(Pixel coordinate grounding data)
============================================================

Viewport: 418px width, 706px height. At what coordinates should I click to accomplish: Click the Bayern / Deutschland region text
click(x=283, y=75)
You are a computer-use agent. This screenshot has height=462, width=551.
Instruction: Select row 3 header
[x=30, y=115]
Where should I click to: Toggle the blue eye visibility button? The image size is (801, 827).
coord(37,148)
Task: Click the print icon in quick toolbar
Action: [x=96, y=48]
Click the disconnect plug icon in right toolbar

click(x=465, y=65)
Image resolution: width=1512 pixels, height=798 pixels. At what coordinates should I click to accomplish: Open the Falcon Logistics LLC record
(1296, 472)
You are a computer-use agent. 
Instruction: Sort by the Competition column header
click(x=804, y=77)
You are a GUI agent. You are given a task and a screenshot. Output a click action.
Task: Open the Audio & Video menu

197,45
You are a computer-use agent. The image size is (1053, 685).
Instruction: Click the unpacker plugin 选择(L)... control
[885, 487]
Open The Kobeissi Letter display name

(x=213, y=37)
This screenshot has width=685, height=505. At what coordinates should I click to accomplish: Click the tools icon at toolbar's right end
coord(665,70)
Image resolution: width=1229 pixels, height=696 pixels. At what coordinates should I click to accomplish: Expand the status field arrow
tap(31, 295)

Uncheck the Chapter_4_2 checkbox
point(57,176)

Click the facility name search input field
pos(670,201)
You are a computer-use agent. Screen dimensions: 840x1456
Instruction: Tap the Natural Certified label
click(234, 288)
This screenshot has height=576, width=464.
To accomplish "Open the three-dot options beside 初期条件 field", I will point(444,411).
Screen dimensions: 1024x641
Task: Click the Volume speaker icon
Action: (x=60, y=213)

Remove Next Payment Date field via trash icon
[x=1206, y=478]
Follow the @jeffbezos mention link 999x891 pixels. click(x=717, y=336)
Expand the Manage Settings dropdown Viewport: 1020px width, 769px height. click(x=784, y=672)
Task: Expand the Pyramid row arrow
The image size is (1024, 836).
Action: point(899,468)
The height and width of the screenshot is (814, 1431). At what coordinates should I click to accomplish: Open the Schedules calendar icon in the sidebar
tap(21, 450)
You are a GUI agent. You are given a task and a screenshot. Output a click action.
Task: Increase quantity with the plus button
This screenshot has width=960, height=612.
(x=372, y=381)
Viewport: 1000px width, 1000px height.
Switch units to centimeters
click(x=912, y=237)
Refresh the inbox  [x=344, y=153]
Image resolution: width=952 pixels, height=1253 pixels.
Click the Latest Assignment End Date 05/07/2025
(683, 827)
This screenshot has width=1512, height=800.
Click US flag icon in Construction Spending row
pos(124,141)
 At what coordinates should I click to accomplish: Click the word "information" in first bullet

============================================================

• _REQUIRED ACTION_:
Look through the lines above and collect those with the word "agent".

• _RESULT FOR THIS EXERCISE_:
You are a computer-use agent. This screenshot has height=462, width=551.
You are a computer-use agent. 
You are a GUI agent. You are given a task and a screenshot. Output a click action.
You are a computer-use agent. The image size is (1053, 685).
You are a computer-use agent. Screen dimensions: 840x1456
You are a GUI agent. You are given a task and a screenshot. Output a click action.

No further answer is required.